# [Work request]
Look for "Encyclopedia" in the records and copy every line that has it.

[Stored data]
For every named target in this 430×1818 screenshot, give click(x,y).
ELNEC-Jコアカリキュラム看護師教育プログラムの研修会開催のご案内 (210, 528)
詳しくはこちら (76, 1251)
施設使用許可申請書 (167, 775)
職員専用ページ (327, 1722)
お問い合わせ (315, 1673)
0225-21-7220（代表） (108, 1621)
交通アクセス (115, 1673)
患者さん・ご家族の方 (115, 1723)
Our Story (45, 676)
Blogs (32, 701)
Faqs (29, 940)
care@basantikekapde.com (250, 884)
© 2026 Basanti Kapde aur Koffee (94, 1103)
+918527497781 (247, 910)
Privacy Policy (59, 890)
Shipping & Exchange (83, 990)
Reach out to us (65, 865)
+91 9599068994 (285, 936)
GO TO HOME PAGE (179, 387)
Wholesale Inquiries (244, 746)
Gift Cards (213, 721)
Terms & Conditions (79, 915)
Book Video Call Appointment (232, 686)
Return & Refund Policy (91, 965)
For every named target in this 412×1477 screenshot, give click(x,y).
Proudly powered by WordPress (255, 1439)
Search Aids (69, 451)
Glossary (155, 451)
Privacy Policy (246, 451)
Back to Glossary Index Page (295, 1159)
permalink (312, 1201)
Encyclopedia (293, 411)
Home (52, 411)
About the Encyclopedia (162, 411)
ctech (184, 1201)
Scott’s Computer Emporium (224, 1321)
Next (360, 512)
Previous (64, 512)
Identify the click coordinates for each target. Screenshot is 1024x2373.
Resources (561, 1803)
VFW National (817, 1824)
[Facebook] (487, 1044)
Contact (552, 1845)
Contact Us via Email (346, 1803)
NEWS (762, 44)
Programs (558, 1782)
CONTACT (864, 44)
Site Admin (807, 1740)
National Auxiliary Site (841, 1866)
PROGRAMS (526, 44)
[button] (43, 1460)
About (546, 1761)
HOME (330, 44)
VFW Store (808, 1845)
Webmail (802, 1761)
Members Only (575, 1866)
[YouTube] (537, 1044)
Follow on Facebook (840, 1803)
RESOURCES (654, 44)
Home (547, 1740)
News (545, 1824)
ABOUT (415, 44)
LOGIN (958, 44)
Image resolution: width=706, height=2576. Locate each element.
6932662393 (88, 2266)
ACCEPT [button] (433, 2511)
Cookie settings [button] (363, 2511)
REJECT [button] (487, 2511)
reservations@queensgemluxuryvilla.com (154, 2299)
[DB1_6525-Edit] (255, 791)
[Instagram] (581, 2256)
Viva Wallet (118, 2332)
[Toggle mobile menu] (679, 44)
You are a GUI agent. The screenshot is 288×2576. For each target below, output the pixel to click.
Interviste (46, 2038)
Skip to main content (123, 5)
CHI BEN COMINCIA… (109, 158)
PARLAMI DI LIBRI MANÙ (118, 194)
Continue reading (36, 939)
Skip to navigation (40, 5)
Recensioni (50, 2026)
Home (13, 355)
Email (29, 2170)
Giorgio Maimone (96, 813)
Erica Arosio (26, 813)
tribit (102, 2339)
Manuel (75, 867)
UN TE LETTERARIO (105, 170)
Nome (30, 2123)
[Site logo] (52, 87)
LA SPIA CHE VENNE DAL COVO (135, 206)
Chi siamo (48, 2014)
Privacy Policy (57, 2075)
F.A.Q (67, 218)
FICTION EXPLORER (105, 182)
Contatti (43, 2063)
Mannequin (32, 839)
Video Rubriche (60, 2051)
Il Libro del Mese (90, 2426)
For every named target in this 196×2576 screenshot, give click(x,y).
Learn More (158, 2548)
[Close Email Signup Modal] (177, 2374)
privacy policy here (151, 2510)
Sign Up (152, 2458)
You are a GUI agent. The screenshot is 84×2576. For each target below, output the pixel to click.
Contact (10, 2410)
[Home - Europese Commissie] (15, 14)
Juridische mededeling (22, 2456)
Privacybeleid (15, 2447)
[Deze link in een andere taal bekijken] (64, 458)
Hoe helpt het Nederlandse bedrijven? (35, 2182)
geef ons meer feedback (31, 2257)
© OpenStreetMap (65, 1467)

# [Written reply]
Encyclopedia (293, 411)
About the Encyclopedia (162, 411)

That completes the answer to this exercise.